Alcuni hanno definito questa parte non codificata della nostra cultura come altra modernità, la cui chiave di lettura non è più la forma astratta ma la figura significante. Sotto questa chiave di lettura è possibile allora riavvicinarci (come soggetti e come autori) alla città e ai suoi palazzi, ma anche ai suoi ipermercati e aeroporti, poiché il senso del luogo non sarà più interno al luogo, ma interno al soggetto, sempre che assuma piena coscienza della sua necessaria partecipazione. In questo senso comprendiamo le parole di Augè quando descrive i nonluoghi come i luoghi di uno spettacolo senza ritualità, nel quale i soggetti divengono semplici spettatori della mercificazione del mondo. La chiave risiede dunque nel soggetto e non nel nonluogo.
Immaginare le città.
Rileggendo la Storia dell’Utopia di Mumford e la sua positiva disillusione (attraversa le due guerre mondiali) riscopriamo le diverse stagioni dell’esercizio dell’immaginazione legata alla città e ai suoi cittadini, dalla Repubblica di Platone in poi. L’occasione per misurarsi con l’alterità è sempre stata foriera di riflessioni notevoli, anche per la ragione che vuole ogni utopia come un ulteriore sistema di senso saturo: la geografia, la politica, l’economia, la religione, l’organizzazione sociale, l’urbanistica e l’architettura devono potersi compenetrare e giustificare reciprocamente. E’ la medesima operazione che si compie in letteratura (dal
mondo immaginario di Tlőn di Borges alle Città Invisibili di Calvino), ma anche nel cinema (da Metropolis del 1923 ad Avatar del 2010). Ogni rappresentazione deve essere strutturalmente completa, e l’utopia è il massimo esercizio di questa rappresentazione. Ulteriore ragione per rivolgersi alla pratica del pensiero utopico è il neologismo coniato da Foucault nel suo Des espaces autres del 1967, ovvero eterotopie, le quali sono “quegli spazi che hanno la particolare caratteristica di essere connessi a tutti gli altri spazi ma in modo tale da sospendere, neutralizzare o invertire l’insieme dei rapporti che essi designano, riflettono e rispecchiano”. Le eterotopie sono l’esperienza dell’alterità senza l’Altro, o, meglio, della molteplicità dell’io attraverso la molteplicità del qui. Un esempio su tutti: lo specchio.

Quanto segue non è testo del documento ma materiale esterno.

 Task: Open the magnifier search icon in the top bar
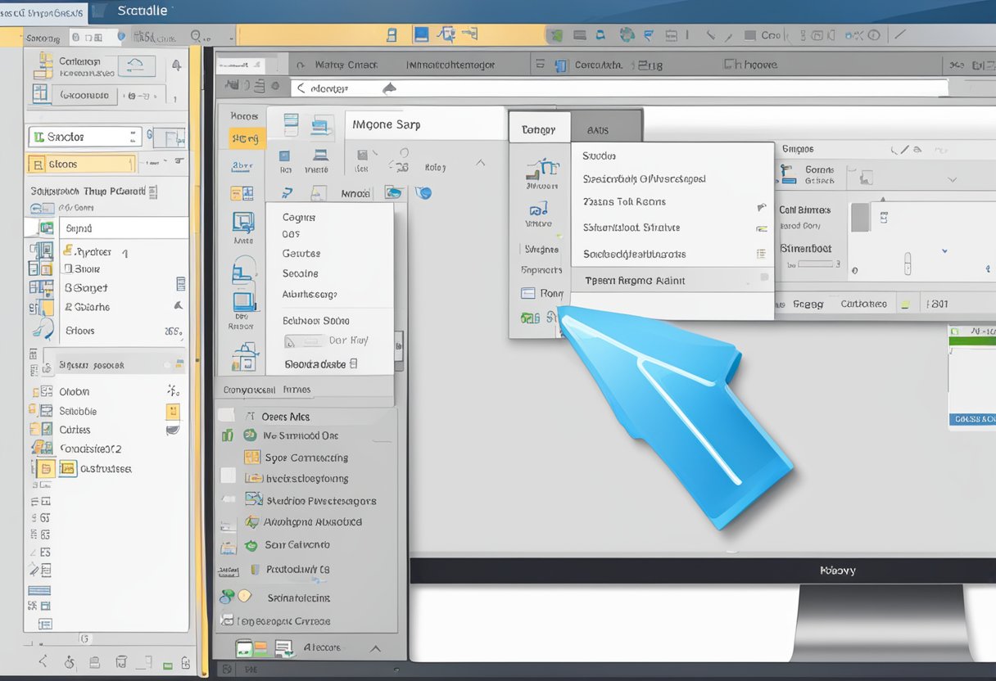pyautogui.click(x=197, y=37)
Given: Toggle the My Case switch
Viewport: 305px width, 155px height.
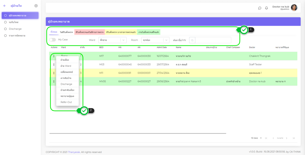Looking at the screenshot, I should pyautogui.click(x=52, y=40).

Utopie ed eterotopie ci rendono più consapevoli del fatto che l’alterità che impregna i nonluoghi (e che ci impedisce quella partecipazione all’identità collettiva che il luogo invece ci dà) è una chiave di accesso al possibile, per lo meno dal punto di vista poetico. Ogni eterotopia sposterà la nostra attenzione dallo spaziotempo all’immaginario.

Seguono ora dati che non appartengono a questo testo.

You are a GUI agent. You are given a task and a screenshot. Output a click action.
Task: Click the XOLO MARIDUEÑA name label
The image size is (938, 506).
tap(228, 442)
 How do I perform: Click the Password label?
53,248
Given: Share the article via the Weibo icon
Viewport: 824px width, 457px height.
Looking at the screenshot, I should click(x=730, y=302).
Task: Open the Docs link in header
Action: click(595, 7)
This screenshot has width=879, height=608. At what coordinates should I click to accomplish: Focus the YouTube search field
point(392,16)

Analogamente ogni incontro tra arte e architettura genera eterotopie, attraverso la non-funzione dell’arte. Attraverso alcuni esempi e letture di utopie e opere di arte-architettura affermeremo quanto la città felice dipenda da cittadini che si assumano la responsabilità primaria diimmaginare la propria città. E in quest’atto assoluto verranno mescolate quelle qualità nascoste che rientrano di volta in volta negli scaffali della memoria, della nostalgia, dell’appartenenza, della speranza, dell’inconscio collettivo, della progettualità per il futuro.
Riuscire ad immaginare la propria città significa anche ipotizzare piccole e grandi azioni sulla città esistente, e,in nome di essa, costituire adeguati sistemi di valore.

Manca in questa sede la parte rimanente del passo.